**The exercise**
Rewrite everything from the line containing "Select node B in the network diagram" down to the end of the items, swapping "network diagram" for "flow chart" and leaving everything else unchanged.

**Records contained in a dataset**
══════

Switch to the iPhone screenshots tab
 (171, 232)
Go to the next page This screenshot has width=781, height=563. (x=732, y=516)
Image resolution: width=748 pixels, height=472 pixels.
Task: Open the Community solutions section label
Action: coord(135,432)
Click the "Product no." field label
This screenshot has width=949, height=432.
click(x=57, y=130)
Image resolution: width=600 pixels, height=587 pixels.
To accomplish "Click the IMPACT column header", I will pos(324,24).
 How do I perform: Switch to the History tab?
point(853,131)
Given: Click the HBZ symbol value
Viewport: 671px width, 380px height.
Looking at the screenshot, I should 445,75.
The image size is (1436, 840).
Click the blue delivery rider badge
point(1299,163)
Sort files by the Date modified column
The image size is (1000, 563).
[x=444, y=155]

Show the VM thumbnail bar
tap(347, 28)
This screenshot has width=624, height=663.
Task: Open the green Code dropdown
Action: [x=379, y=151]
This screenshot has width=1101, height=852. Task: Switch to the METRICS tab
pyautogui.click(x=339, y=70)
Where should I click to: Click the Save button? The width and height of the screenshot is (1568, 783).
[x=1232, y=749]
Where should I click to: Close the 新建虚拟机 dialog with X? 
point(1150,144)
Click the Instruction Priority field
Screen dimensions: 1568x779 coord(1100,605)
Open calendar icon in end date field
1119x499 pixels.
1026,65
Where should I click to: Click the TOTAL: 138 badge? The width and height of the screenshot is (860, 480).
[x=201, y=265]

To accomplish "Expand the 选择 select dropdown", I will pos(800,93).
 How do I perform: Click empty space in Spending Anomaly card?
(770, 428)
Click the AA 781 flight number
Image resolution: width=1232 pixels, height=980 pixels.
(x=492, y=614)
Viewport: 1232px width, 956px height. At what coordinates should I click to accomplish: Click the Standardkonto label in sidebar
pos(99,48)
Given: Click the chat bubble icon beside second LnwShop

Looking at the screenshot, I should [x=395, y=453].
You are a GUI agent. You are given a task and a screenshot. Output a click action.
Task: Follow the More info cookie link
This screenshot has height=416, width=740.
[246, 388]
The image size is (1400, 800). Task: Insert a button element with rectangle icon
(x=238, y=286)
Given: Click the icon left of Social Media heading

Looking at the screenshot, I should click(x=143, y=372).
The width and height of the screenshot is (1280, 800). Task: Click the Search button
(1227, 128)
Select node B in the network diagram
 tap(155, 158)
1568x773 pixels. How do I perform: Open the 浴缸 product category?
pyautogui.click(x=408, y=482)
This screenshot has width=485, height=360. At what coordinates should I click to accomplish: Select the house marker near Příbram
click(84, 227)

══════

**The output**
Select node B in the flow chart
 tap(155, 158)
1568x773 pixels. How do I perform: Open the 浴缸 product category?
pyautogui.click(x=408, y=482)
This screenshot has width=485, height=360. At what coordinates should I click to accomplish: Select the house marker near Příbram
click(84, 227)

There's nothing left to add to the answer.